Os dois e-mails de Bill Clinton

Pouco antes de Clinton sair da presidência de Eviland, assisti a uma entrevista em que ele discorria sobre futuro e tecnologia.

Poucas vezes vi alguém tão preparado, tão consistente e tão seguro do que estava falando. Parecia que Clinton tinha feito isso a vida inteira, que passava suas tardes conversando com gurus das melhores universidades do mundo.

Como eu sempre soube que Clinton era mais inclinado a descobrir usos inovadores e gostosos para charutos a especular sobre o futuro da tecnologia, fiquei pensando que aquilo, sim, era uma assessoria competente. O que nem de longe é um demérito para ele. Clinton era a prova de que um sujeito que escolhe assessores mais inteligentes que ele é mais inteligente que seus assessores. E o seu carisma era algo de outro mundo.

Mas jamais poderia imaginar que o seu uso da tecnologia fosse tão ínfimo: em 8 anos na Casa do Mal Branca, Bill Clinton mandou exatos 2 e-mails pessoais.

Cada dia mais admiro Bill Clinton. É um artista.

Palavras, palavras, palavras

Conversando com um amigo, começamos a lembrar as tiradas de um político que ambos conhecemos.

A minha história era curta. Numa campanha, esse político começou escrevendo seus próprios discursos — o que para mim era uma maravilha, já que eu tinha outras partes do programa de TV e outros candidatos para cuidar. Um dia ele me chamou para dar uma olhada em seu texto.

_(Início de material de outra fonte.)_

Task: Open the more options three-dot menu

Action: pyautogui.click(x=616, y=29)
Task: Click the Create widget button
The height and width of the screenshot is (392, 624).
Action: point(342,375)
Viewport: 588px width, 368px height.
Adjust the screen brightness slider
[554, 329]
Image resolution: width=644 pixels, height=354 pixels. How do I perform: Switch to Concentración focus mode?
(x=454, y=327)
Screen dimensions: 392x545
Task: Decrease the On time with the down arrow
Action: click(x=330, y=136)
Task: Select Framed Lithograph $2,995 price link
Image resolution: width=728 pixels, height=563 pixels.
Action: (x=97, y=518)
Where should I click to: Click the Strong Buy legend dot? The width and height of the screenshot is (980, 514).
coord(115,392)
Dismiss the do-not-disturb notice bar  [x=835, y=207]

“Senador, está bom. Mas essa referência ao “regime discricionário” é esquisita, ninguém vai entender. Coloque ditadura.”

“Você tá louco, Rafael? Eu fiz parte daquela bosta!”

A partir desse dia passei a escrever seus discursos na TV.

De carapinhas e pixains

Como é bom viver em um país que não é racista.

É curioso o modo como algumas pessoas concedem em admitir, candidamente, que alguns negros são bonitos. E citam, por exemplo, Denzel Washington. Com isso talvez tenham a sensação de que não são racistas, porque afinal de contas conseguem achar um negro bonito.

Sensação falsa. Os negros admitidos como “bonitos” são aqueles que, em geral, têm traços próximos ao caucasiano. Quanto mais afilado for o nariz de um negro, mais bonito ele é. Quanto mais finos forem seus lábios, mais bonito ele é.

Isso não tem nada a ver com sexo. Nesse aspecto, pelo menos, somos bastante democráticos — Gilberto Freyre fala que essa sensualidade percebida em uma pele mais escura vem já de Portugal, quando a loura do norte era para casar e as morenas do sul, com forte sangue mouro, eram para a saliência nossa de cada noite. Admiramos a bunda grande da negra, porque isso nos inspira sexualmente. E se essa negritude é “amaciada” pela infusão de sangue branco, no caso das mulatas, é melhor que o paraíso dos muçulmanos.

Esteticamente é diferente, entretanto. Este povo mestiço, ansioso por embranquecer, não consegue achar a raça negra bonita. Até que se esforça — que não se compare o racismo brasileiro ao americano –, mas é incapaz em ver a beleza negra em si, porque aplica seus padrões europeus a algo que tem seus próprios valores. Não é que achem negros realmente bonitos; acham brancos escuros bonitos, o que é bem diferente. Quantas pessoas não dizem que “não é que eu não seja racista; eu só não acho negro bonito”?

Como qualquer ideologia dominante, esse comportamento, de certa forma, é absorvido pelos próprios negros. Há outra razão para a moda de se raspar os cabelos? É como se, já que que não se pode esconder a cor da pele, que se elimine alguns dos indícios desse traço pouco recomendável na sociedade. Como se dissessem “pixaim bom é pixaim raspado”. A moda dos anos 90 de pintar os cabelos de louro, embora irreverente, debochada, no fundo era a mesma coisa: apontava para a discrepância de padrões estéticos e uma negação dos próprios valores.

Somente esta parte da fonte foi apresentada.